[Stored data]
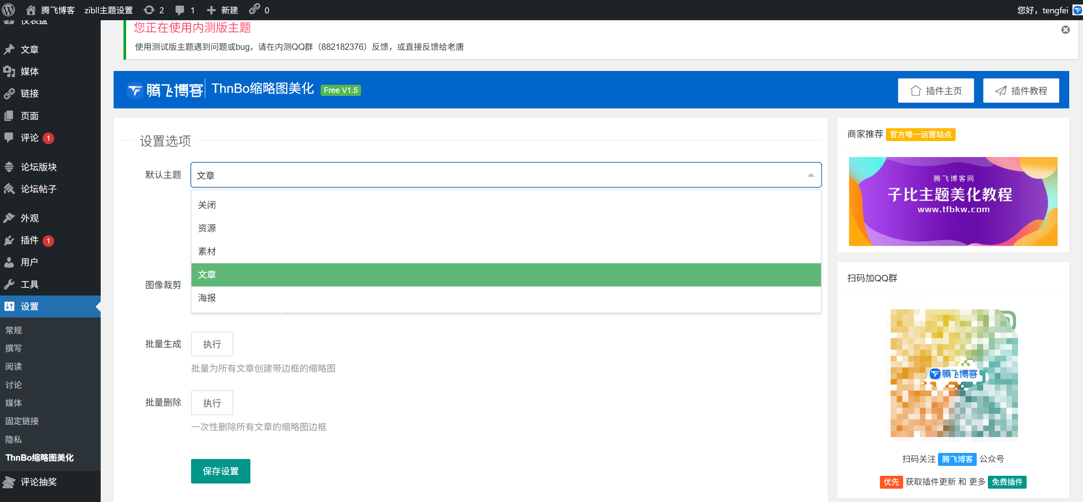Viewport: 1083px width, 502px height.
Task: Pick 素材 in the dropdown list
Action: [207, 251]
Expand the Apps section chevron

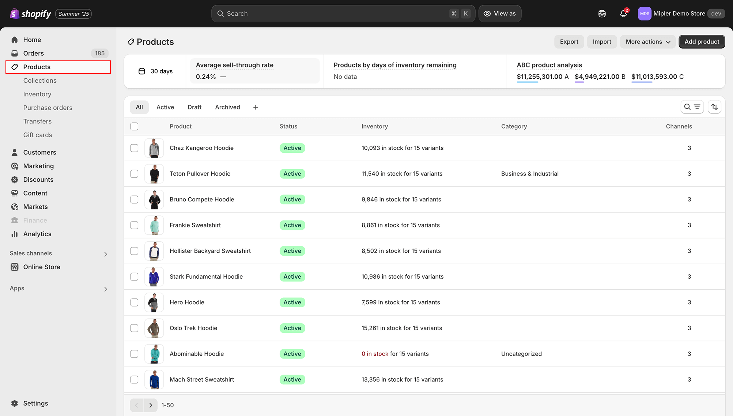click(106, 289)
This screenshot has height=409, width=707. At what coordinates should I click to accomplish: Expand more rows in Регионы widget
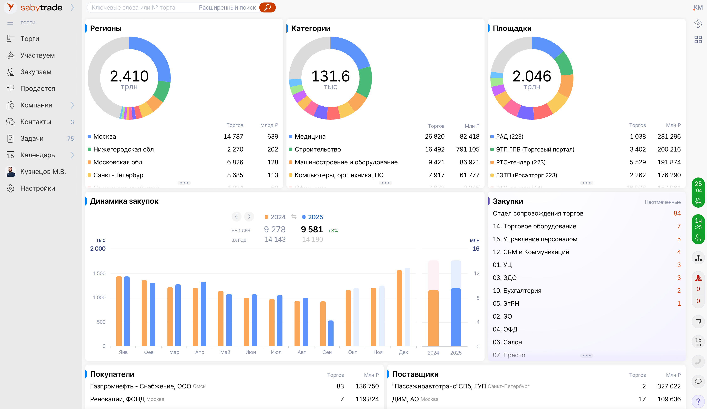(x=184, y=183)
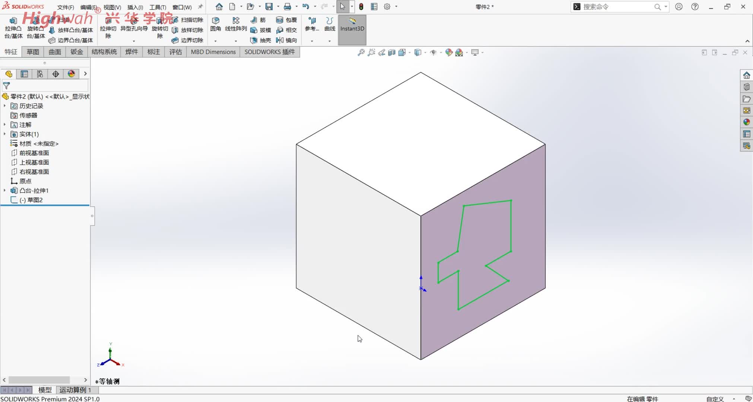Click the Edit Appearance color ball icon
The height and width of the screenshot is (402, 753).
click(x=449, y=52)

### What needs to be done
Only the lines from the one holding "This screenshot has" through the end of the data are to be printed, exactly as they stand and with no pictures.

### Output for this exercise
This screenshot has height=409, width=707. At what coordinates should I click to accomplish: Expand more rows in Регионы widget
(x=184, y=183)
Click the Edit Appearance color ball icon
The height and width of the screenshot is (402, 753).
click(x=449, y=52)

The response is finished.